- Work to be completed:
What you need to do is retype every entry exactly as written.

::: Records provided

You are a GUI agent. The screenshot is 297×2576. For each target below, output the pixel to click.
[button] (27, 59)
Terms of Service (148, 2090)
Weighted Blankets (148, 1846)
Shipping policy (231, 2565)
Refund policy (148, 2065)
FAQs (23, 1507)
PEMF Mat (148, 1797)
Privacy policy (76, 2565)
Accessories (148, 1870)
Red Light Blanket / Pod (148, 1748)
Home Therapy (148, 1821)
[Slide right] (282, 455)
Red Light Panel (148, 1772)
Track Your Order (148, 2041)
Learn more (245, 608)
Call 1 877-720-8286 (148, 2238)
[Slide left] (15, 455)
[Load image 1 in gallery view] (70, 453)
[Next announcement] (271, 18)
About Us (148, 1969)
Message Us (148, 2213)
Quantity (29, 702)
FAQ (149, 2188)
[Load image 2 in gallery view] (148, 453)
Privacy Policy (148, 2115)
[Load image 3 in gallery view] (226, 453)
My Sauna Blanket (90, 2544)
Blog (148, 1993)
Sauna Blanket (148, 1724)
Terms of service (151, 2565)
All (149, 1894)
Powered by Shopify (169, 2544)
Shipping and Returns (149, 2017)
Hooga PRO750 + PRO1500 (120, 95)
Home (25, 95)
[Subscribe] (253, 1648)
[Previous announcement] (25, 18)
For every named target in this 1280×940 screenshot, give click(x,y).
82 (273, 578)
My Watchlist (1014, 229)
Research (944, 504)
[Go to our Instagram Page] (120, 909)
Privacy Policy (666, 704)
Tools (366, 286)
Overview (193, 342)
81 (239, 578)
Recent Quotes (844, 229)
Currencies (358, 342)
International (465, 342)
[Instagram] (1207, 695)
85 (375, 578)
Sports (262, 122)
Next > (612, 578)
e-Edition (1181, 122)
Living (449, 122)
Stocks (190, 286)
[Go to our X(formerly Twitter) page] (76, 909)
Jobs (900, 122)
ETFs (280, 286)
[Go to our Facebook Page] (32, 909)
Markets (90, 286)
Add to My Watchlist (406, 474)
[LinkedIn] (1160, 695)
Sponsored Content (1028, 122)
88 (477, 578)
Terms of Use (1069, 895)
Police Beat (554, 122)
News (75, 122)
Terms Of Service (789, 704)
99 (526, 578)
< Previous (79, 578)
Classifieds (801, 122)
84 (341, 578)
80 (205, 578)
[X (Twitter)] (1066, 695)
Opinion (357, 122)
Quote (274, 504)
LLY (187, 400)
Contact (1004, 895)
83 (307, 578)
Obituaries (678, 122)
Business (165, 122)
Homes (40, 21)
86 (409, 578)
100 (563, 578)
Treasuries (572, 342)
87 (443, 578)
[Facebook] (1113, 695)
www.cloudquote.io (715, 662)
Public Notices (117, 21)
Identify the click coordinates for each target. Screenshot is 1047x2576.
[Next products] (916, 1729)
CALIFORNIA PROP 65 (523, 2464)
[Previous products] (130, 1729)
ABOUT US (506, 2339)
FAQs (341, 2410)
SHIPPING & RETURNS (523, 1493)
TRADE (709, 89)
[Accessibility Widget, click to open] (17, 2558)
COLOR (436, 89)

::::::

- Response area:
You are a GUI agent. The screenshot is 297×2576. For each target below, output the pixel to click.
[button] (27, 59)
Terms of Service (148, 2090)
Weighted Blankets (148, 1846)
Shipping policy (231, 2565)
Refund policy (148, 2065)
FAQs (23, 1507)
PEMF Mat (148, 1797)
Privacy policy (76, 2565)
Accessories (148, 1870)
Red Light Blanket / Pod (148, 1748)
Home Therapy (148, 1821)
[Slide right] (282, 455)
Red Light Panel (148, 1772)
Track Your Order (148, 2041)
Learn more (245, 608)
Call 1 877-720-8286 (148, 2238)
[Slide left] (15, 455)
[Load image 1 in gallery view] (70, 453)
[Next announcement] (271, 18)
About Us (148, 1969)
Message Us (148, 2213)
Quantity (29, 702)
FAQ (149, 2188)
[Load image 2 in gallery view] (148, 453)
Privacy Policy (148, 2115)
[Load image 3 in gallery view] (226, 453)
My Sauna Blanket (90, 2544)
Blog (148, 1993)
Sauna Blanket (148, 1724)
Terms of service (151, 2565)
All (149, 1894)
Powered by Shopify (169, 2544)
Shipping and Returns (149, 2017)
Hooga PRO750 + PRO1500 (120, 95)
Home (25, 95)
[Subscribe] (253, 1648)
[Previous announcement] (25, 18)
For every named target in this 1280×940 screenshot, give click(x,y).
82 (273, 578)
My Watchlist (1014, 229)
Research (944, 504)
[Go to our Instagram Page] (120, 909)
Privacy Policy (666, 704)
Tools (366, 286)
Overview (193, 342)
81 (239, 578)
Recent Quotes (844, 229)
Currencies (358, 342)
International (465, 342)
[Instagram] (1207, 695)
85 (375, 578)
Sports (262, 122)
Next > (612, 578)
e-Edition (1181, 122)
Living (449, 122)
Stocks (190, 286)
[Go to our X(formerly Twitter) page] (76, 909)
Jobs (900, 122)
ETFs (280, 286)
[Go to our Facebook Page] (32, 909)
Markets (90, 286)
Add to My Watchlist (406, 474)
[LinkedIn] (1160, 695)
Sponsored Content (1028, 122)
88 (477, 578)
Terms of Use (1069, 895)
Police Beat (554, 122)
News (75, 122)
Terms Of Service (789, 704)
99 (526, 578)
< Previous (79, 578)
Classifieds (801, 122)
84 (341, 578)
80 (205, 578)
[X (Twitter)] (1066, 695)
Opinion (357, 122)
Quote (274, 504)
LLY (187, 400)
Contact (1004, 895)
83 (307, 578)
Obituaries (678, 122)
Business (165, 122)
Homes (40, 21)
86 (409, 578)
100 (563, 578)
Treasuries (572, 342)
87 (443, 578)
[Facebook] (1113, 695)
www.cloudquote.io (715, 662)
Public Notices (117, 21)
Identify the click coordinates for each target. Screenshot is 1047x2576.
[Next products] (916, 1729)
CALIFORNIA PROP 65 (523, 2464)
[Previous products] (130, 1729)
ABOUT US (506, 2339)
FAQs (341, 2410)
SHIPPING & RETURNS (523, 1493)
TRADE (709, 89)
[Accessibility Widget, click to open] (17, 2558)
COLOR (436, 89)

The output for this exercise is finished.